Collected data entries

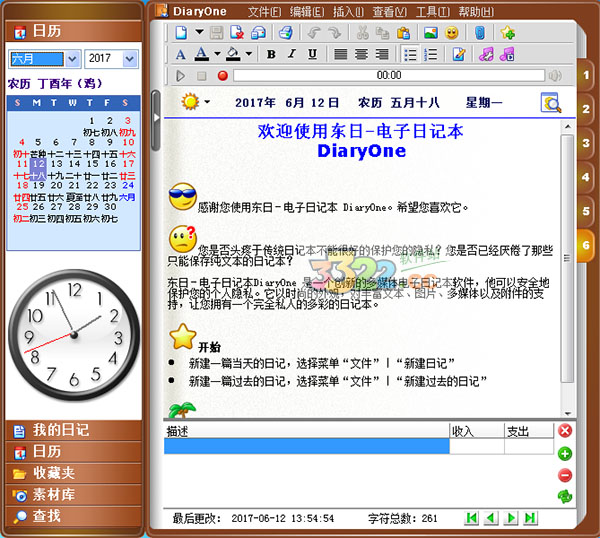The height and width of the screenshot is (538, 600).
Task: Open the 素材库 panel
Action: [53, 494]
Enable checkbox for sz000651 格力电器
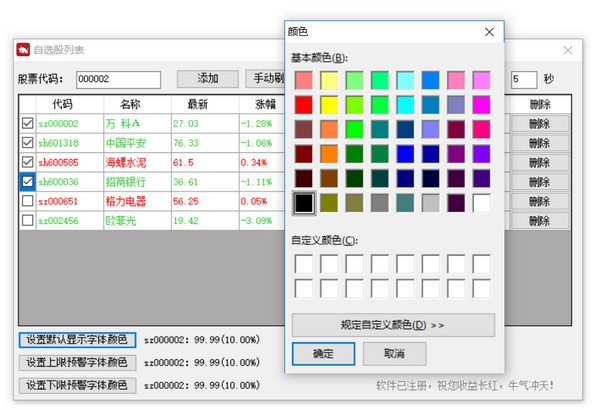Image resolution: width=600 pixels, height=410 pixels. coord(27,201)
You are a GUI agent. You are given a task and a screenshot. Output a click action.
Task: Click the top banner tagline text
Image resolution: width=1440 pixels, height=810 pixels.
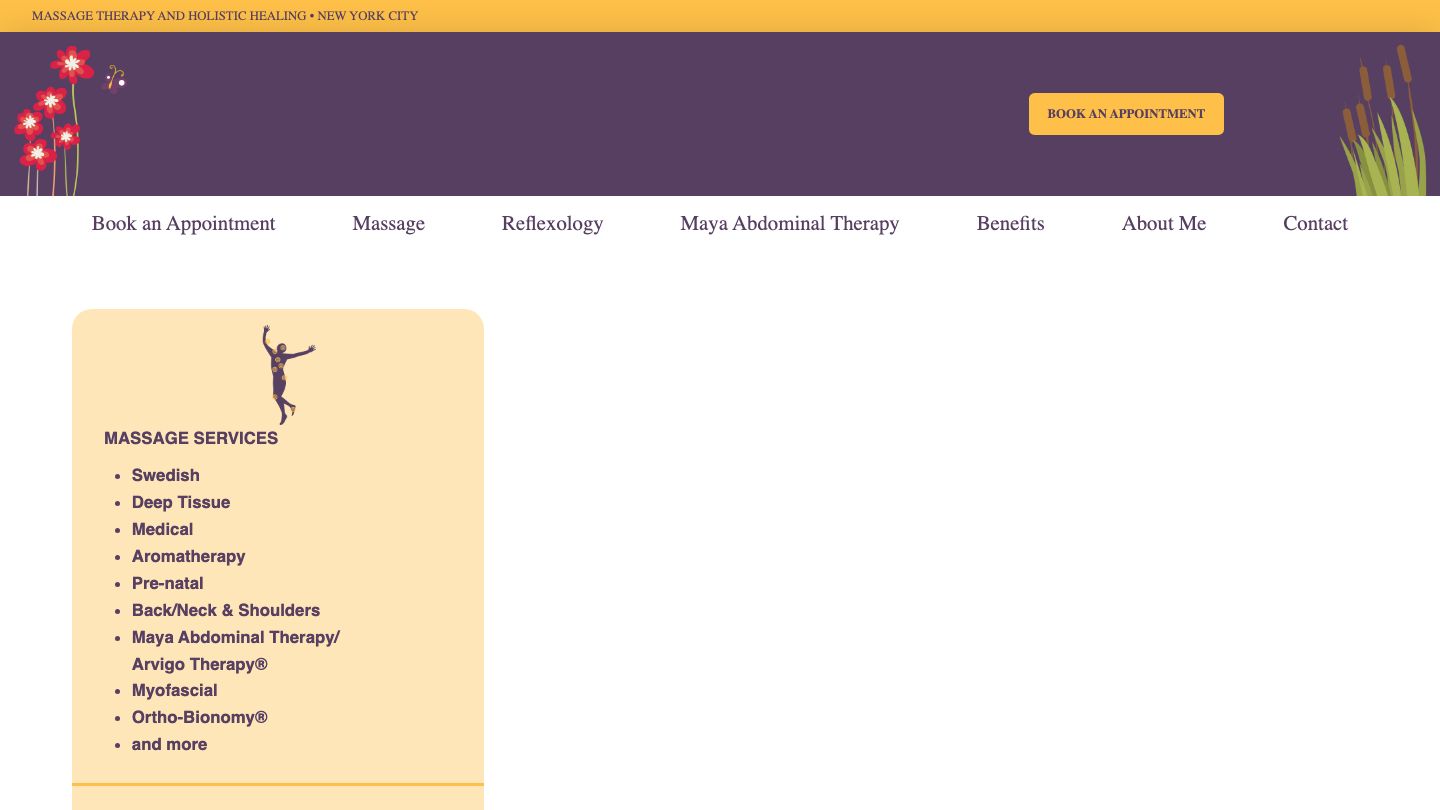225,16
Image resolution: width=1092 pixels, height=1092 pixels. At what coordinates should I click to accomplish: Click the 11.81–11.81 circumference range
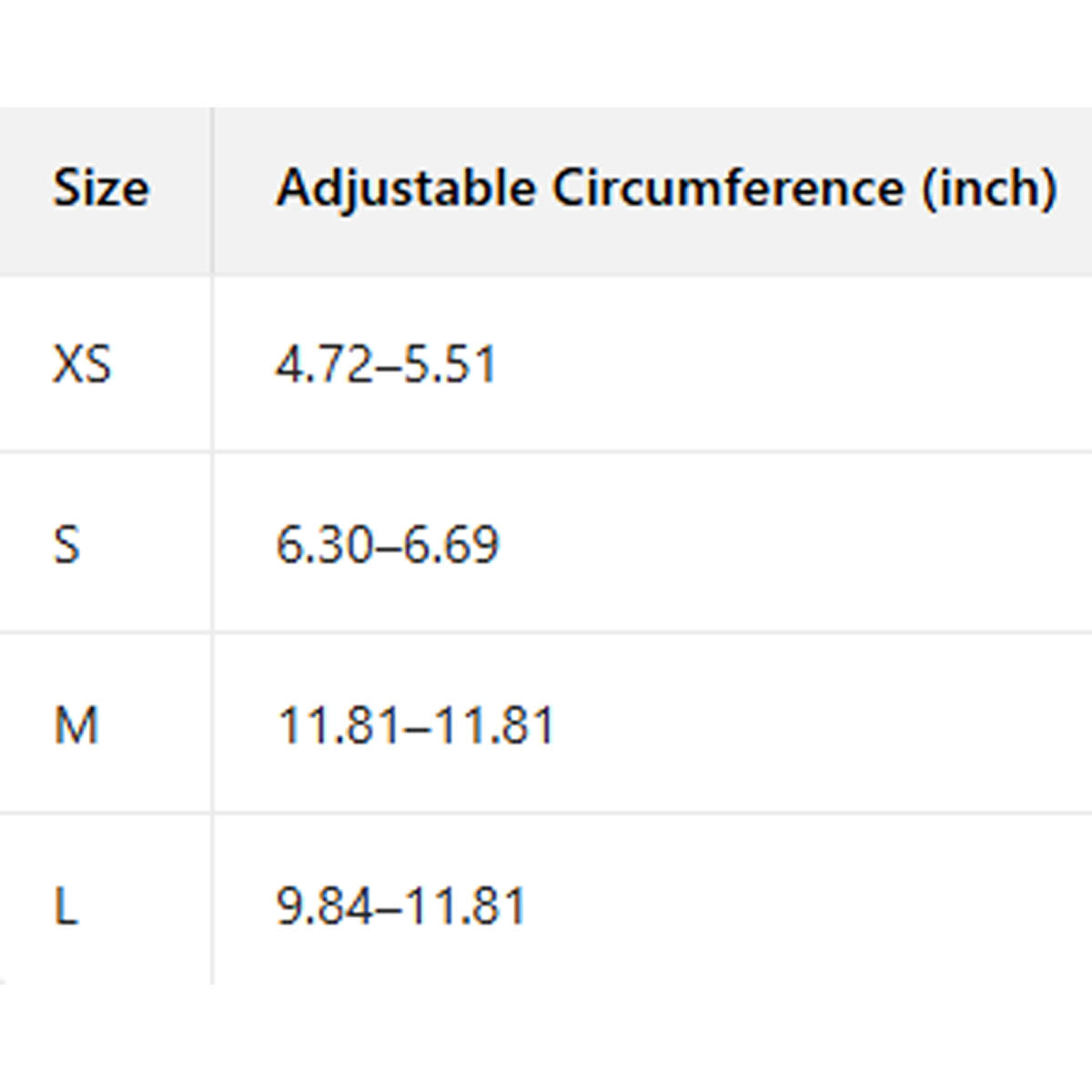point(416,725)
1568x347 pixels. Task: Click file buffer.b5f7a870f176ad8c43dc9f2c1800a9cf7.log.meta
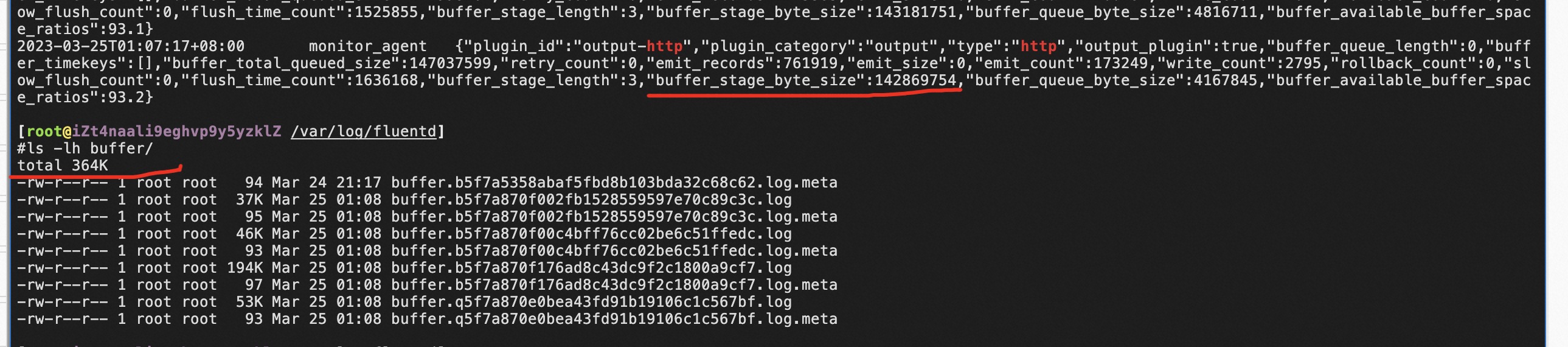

### TO DO
What are the lines from the one containing "Image resolution: width=1440" through the end of the records? Write them out exactly, leaving out the pictures.

### OUTPUT FOR THIS EXERCISE
Image resolution: width=1440 pixels, height=810 pixels.
225,16
Image resolution: width=1092 pixels, height=1092 pixels. At what coordinates should I click to accomplish: Click the 11.81–11.81 circumference range
point(416,725)
1568x347 pixels. Task: Click file buffer.b5f7a870f176ad8c43dc9f2c1800a9cf7.log.meta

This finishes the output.